REQUIRED WORK - Find the lines below that contain the word "screenshot" and count them. Only the number should be given.

┏━━

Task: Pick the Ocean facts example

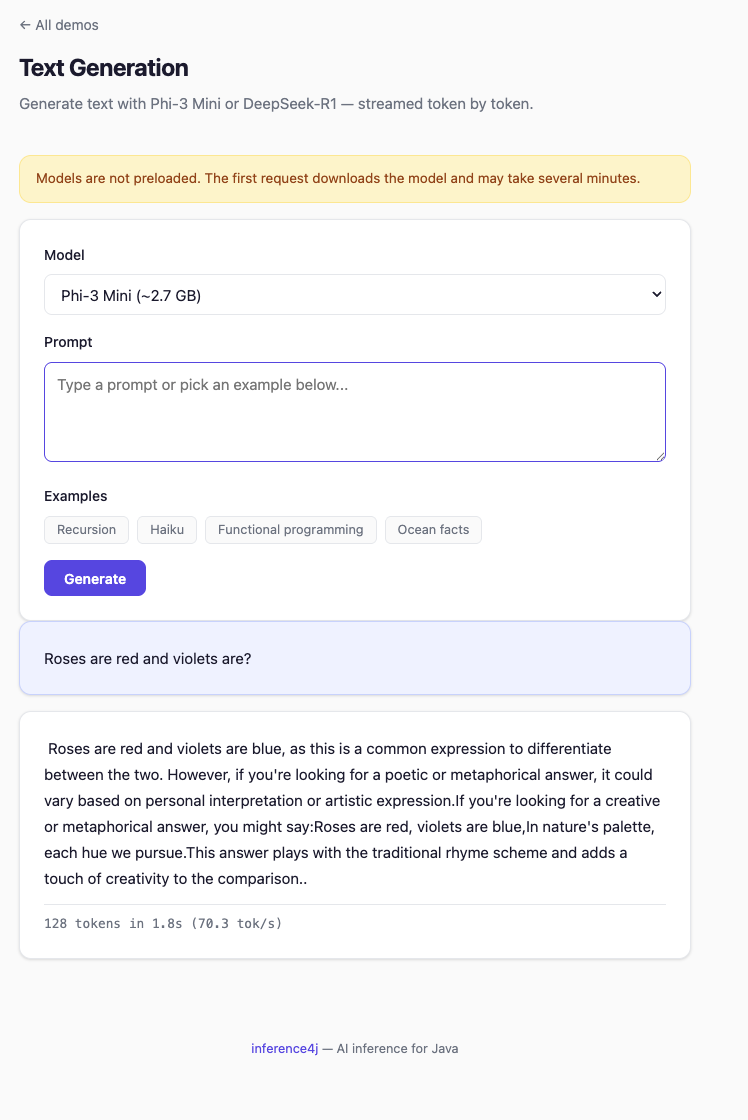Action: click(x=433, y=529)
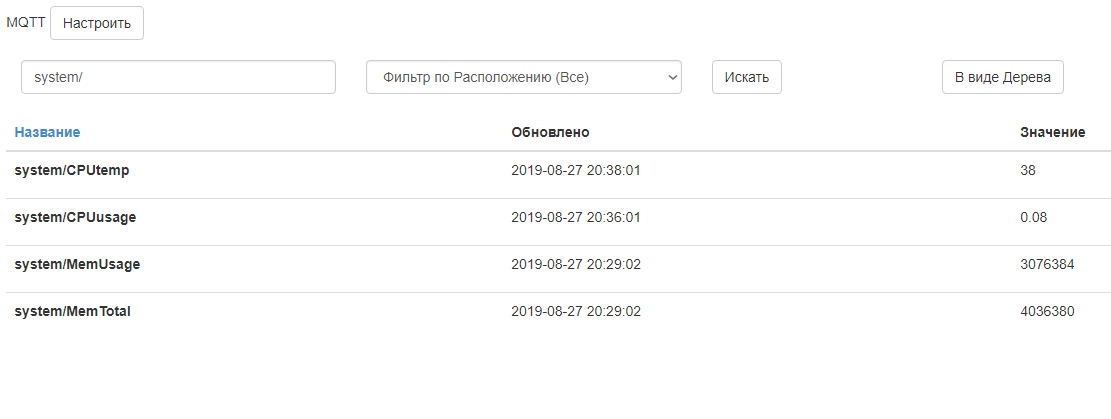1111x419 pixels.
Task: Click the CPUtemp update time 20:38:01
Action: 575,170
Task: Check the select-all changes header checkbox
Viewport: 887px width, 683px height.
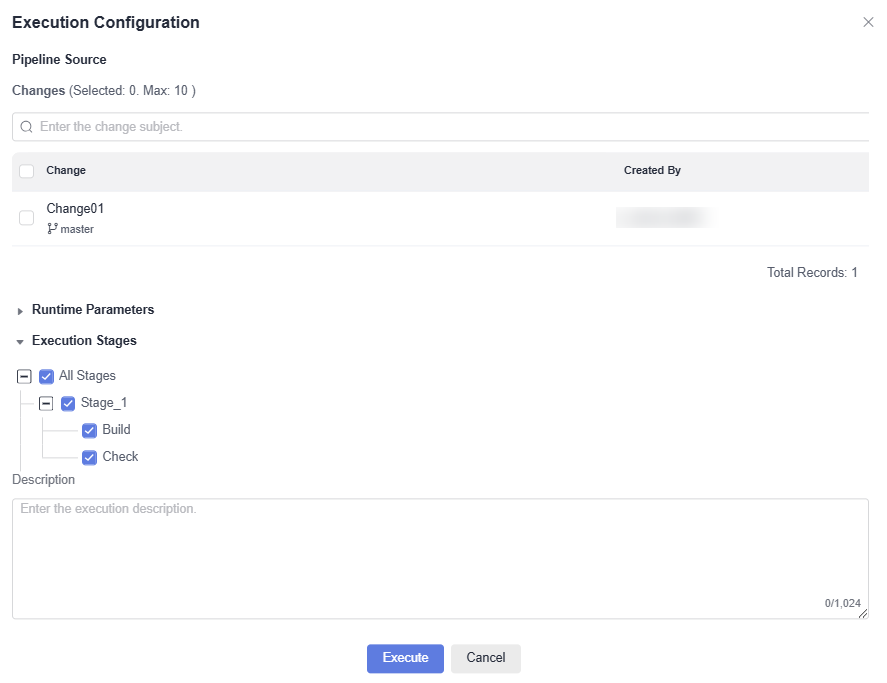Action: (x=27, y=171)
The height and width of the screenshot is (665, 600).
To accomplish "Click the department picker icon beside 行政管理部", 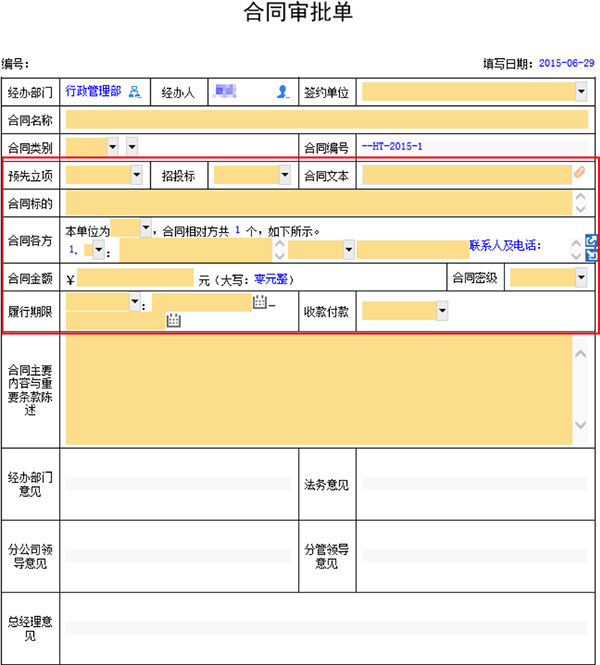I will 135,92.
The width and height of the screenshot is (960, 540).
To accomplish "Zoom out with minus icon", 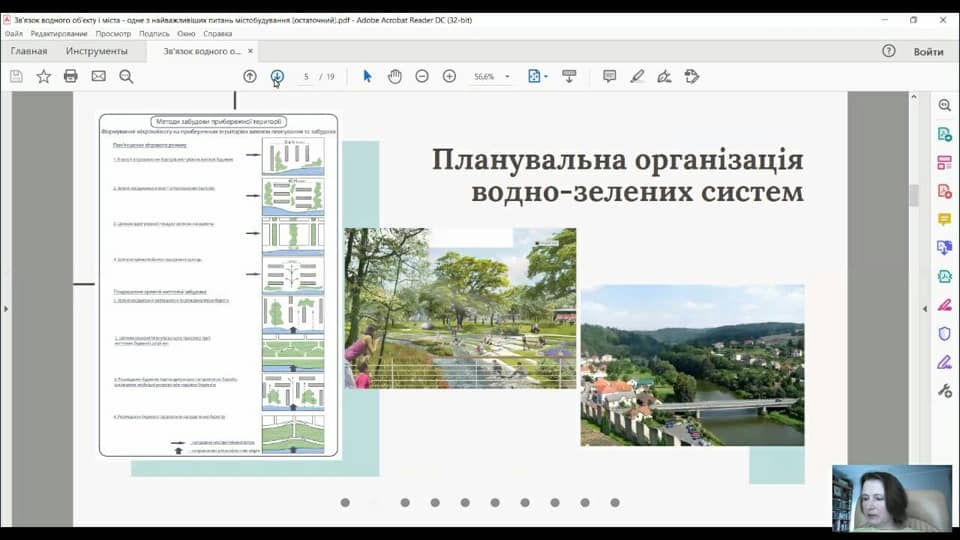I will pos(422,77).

┗━━

OUTPUT - 2